(Listed entries begins)

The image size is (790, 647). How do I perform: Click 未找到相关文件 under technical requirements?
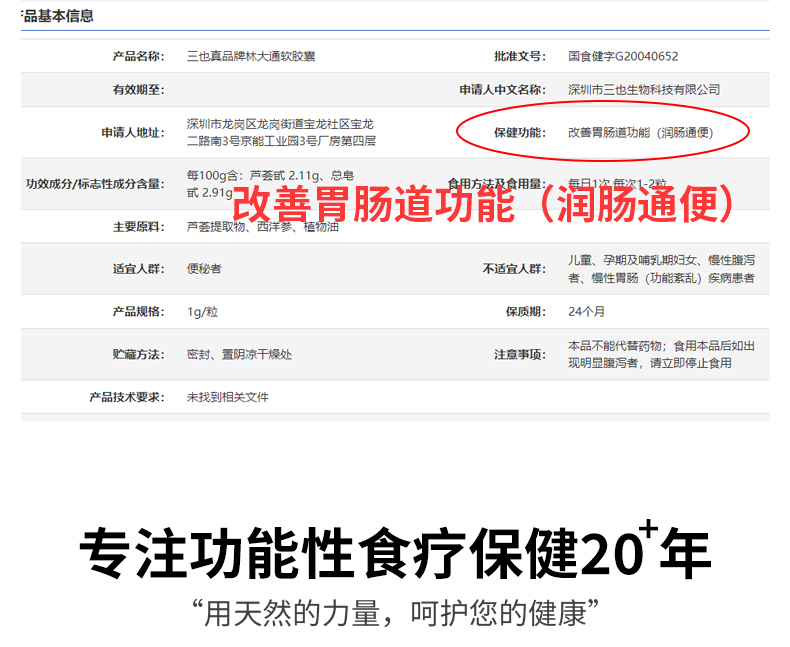[x=227, y=397]
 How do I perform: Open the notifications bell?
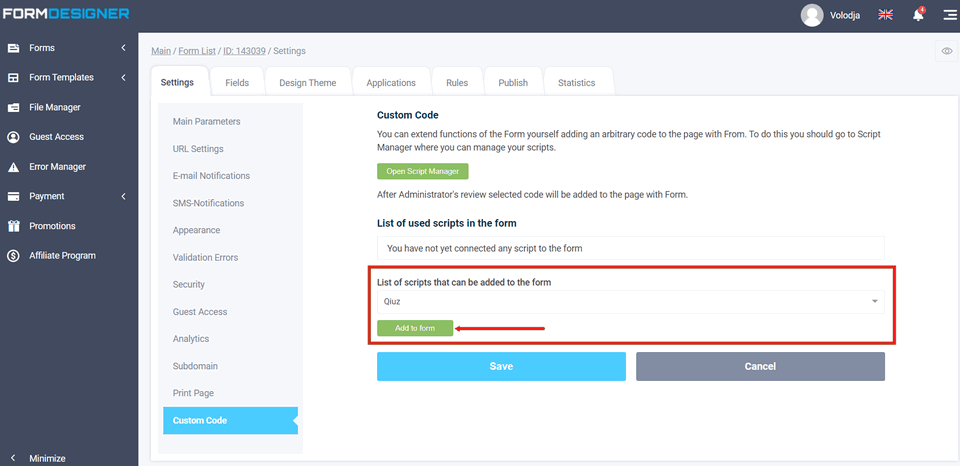(918, 15)
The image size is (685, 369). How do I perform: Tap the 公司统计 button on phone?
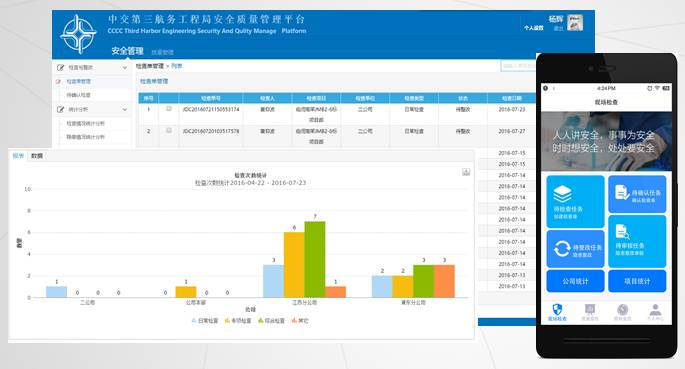575,281
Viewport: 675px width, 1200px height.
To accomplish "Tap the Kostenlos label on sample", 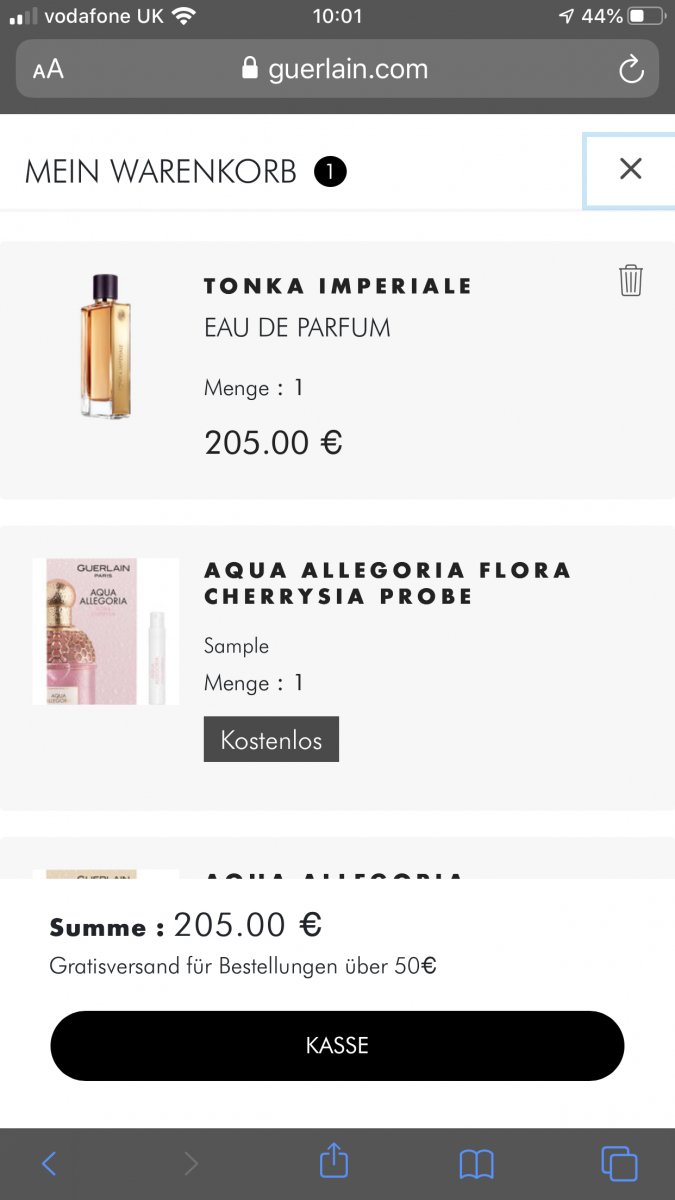I will (271, 740).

(Listed entries ends)

### Prompt
Reproduce, word for word, every line from the start of the records down to and including the line with "Viewport: 675px width, 1200px height."; skip the pictures.

### Solution to the exercise
The image size is (790, 647). How do I perform: Click 未找到相关文件 under technical requirements?
[x=227, y=397]
 How do I perform: Open the notifications bell?
(918, 15)
The image size is (685, 369). How do I perform: Tap the 公司统计 button on phone?
575,281
Viewport: 675px width, 1200px height.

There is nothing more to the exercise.